Ah, those were the days!

Comments

  1. Félix Desrochers-Guérin says

    Change you can believe in: the kind that doesn’t happen.

    -Stephen Colbert

  2. Jeffrey Johnson says

    I don’t know what conclusions one is expected to draw from these points.

    I can imagine some:

    1. Obama was a liar as a Senator, and didn’t mean anything he said. He was always just an evil fascist angling for power, even when he pretended to care about the community as an organizer in Chicago.

    2. Obama used to be sincere and care about justice and protecting rights, but becoming President immediately and irretrievably corrupted him because, why? He’s being bribed? He’s being threatened? He’s blinded by power?Or what?

    3. As a Senator Obama had the luxury of over-simplifying reality and espousing obvious popular opinions about goodness and justice, but the practical realities, irreconcilable conflicts, and complex moral tradeoffs involved in actually running the government and weighing the advice and informed opinion of seasoned military and intelligence professionals against the ideals of popular opinion, and the pressure of knowing he was responsible for life and death decisions that could bear directly on the lives of millions of Americans, forced him to make hard choices and unpleasant compromises that Senator Obama had never been forced to consider.

    I’ll go with door number three.

    I expect we could compile a similar list of contradictions for every single President in the history of the country, and in fact for the leaders of every nation or empire in the history of the planet. Coincidence? I think not. There is something about real responsibility that changes the stakes, and something about having to weigh the consequences of every decision in greater detail, including careful rational analysis of risks, and something about the inertia of the status quo and the chaos brought on by powerful opposing forces, that means simply following the best impulses of your heart and counting on your fondest hopes for the world to be true is no longer sufficient to the job at hand.

  3. Mano Singham says

    One doesn’t have to argue that he was an evil fascist.
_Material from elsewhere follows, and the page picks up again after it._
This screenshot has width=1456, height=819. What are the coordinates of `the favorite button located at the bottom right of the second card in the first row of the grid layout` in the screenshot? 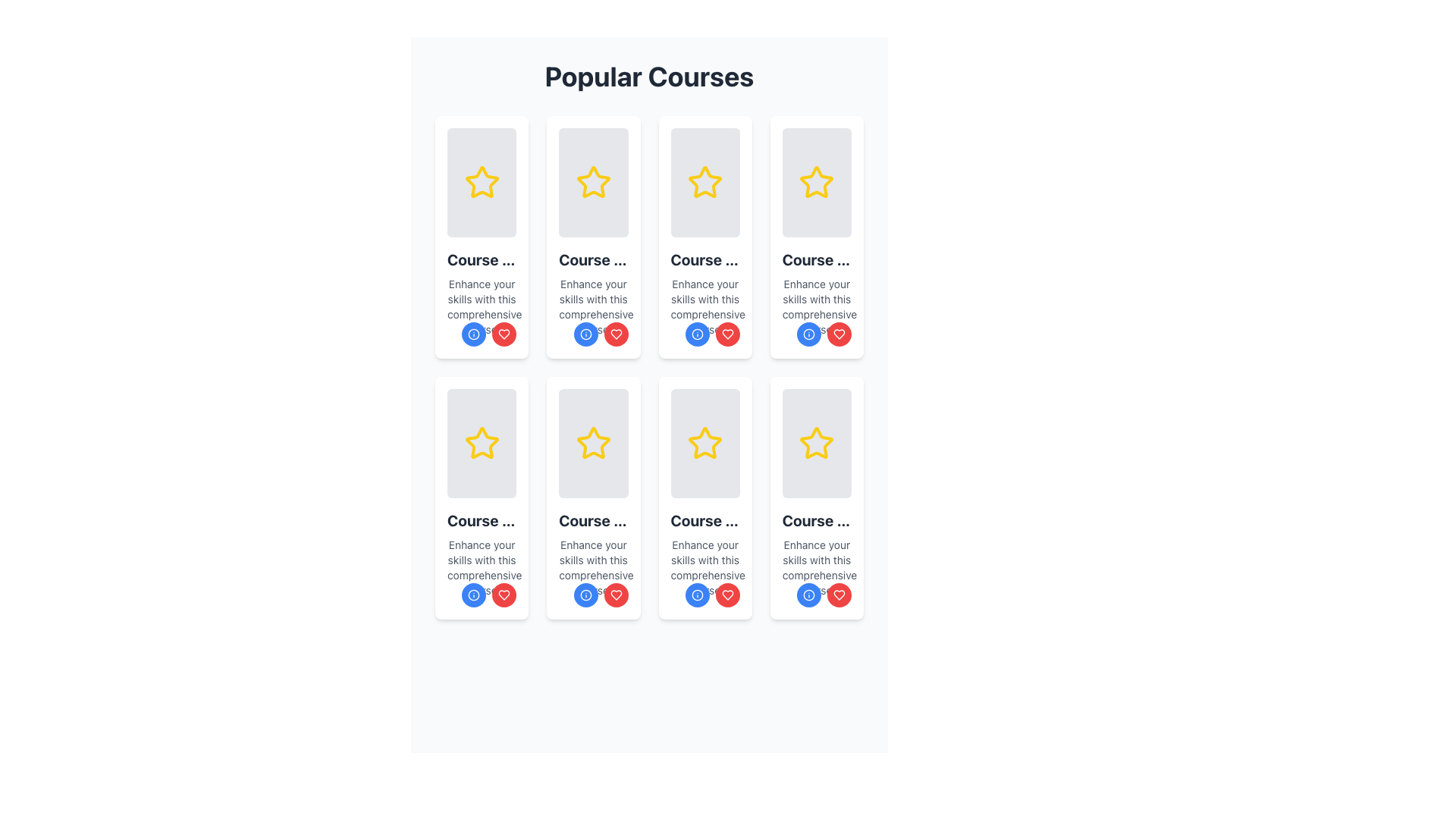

He could be just another cynical politician without core principles who knew the audience he was targeting and what he had to say to appeal to them and get their votes and did so successfully in order to get elected. I wrote about some warning signs of this back in February 2008. He may have truly cared about the community organizing work he did in Chicago or he may have thought it would look good on his resume for a future run for public office or it may be some mix of the two motives.

    But his record indicates great cynicism and calculation on his part. Recall how he reversed himself on his promise to oppose granting retrospective immunity to the telecommunications companies for their illegal wiretapping and data gathering. He did so after he got the nomination but before he took office, so it was not the realities of office that caused him to betray that promise. He was running against Hillary Clinton as the anti-war, civil liberties advocate and ditched it as soon as she conceded the race.

    But going by your logic, are you saying that we should never hold any president to the promises they made while campaigning and they are allowed to begin office with a clean slate to do what they want?